Task: One range is to be output from the listing below, exactly as written: the line with "Task: Click the Aktualisieren action" to the line with "Task: Expand the Western script dropdown", both kept.

** Opening Input material block **

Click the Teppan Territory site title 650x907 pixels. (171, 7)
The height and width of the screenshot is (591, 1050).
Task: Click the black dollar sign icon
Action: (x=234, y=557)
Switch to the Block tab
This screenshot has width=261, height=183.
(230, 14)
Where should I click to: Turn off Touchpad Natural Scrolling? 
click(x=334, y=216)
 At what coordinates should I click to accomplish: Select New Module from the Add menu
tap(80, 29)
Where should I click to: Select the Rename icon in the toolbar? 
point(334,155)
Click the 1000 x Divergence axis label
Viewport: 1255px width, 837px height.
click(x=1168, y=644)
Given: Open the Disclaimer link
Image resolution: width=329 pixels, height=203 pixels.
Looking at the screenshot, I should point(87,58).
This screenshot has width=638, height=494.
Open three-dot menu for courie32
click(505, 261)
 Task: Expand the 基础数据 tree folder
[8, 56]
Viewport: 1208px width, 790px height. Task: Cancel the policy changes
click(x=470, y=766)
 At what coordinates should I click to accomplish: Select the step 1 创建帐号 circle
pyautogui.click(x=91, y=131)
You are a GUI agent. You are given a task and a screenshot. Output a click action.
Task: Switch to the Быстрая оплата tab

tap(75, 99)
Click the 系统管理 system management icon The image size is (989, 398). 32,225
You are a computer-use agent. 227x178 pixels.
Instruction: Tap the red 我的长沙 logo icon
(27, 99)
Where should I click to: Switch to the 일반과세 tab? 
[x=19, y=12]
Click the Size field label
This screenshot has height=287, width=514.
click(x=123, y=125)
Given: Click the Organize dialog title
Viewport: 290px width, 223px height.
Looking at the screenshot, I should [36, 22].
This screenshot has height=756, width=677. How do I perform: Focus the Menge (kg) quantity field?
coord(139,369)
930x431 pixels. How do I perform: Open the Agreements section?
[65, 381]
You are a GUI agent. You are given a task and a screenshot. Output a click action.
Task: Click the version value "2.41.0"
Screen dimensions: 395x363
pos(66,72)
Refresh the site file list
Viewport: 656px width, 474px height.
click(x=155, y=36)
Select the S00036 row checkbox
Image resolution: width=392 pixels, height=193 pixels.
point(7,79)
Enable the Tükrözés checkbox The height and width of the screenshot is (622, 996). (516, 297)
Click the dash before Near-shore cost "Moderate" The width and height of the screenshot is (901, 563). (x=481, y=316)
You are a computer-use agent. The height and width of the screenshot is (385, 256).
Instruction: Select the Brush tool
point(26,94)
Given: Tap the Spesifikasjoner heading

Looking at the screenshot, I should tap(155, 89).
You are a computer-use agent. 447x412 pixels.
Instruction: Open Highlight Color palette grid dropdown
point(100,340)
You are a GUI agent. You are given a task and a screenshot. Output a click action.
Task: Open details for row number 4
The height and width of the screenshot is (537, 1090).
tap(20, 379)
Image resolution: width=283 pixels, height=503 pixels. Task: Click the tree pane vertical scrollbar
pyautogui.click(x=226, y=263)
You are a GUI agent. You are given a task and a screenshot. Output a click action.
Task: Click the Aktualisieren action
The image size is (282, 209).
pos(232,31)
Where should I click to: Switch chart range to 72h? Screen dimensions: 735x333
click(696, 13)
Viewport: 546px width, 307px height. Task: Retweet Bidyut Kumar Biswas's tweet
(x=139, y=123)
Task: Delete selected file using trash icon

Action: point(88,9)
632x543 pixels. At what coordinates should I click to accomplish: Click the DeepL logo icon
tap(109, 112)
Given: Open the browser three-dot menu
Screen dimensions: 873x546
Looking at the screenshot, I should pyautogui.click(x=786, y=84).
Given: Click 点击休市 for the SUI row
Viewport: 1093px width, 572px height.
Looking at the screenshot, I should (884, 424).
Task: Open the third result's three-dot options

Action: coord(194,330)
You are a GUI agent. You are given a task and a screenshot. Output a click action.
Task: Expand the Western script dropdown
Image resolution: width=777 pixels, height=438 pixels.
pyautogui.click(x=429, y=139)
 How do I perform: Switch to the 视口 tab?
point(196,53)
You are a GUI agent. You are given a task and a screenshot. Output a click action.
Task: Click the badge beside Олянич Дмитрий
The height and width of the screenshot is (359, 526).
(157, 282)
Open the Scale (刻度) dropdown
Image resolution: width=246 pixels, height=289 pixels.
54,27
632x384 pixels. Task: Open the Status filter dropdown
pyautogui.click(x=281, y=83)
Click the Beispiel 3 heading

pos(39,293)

** Closing Input material block **

Written response:
Task: Click the Aktualisieren action
The image size is (282, 209).
pos(232,31)
Where should I click to: Switch chart range to 72h? Screen dimensions: 735x333
click(696, 13)
Viewport: 546px width, 307px height. Task: Retweet Bidyut Kumar Biswas's tweet
(x=139, y=123)
Task: Delete selected file using trash icon

Action: point(88,9)
632x543 pixels. At what coordinates should I click to accomplish: Click the DeepL logo icon
tap(109, 112)
Given: Open the browser three-dot menu
Screen dimensions: 873x546
Looking at the screenshot, I should pyautogui.click(x=786, y=84).
Given: Click 点击休市 for the SUI row
Viewport: 1093px width, 572px height.
Looking at the screenshot, I should (884, 424).
Task: Open the third result's three-dot options

Action: coord(194,330)
You are a GUI agent. You are given a task and a screenshot. Output a click action.
Task: Expand the Western script dropdown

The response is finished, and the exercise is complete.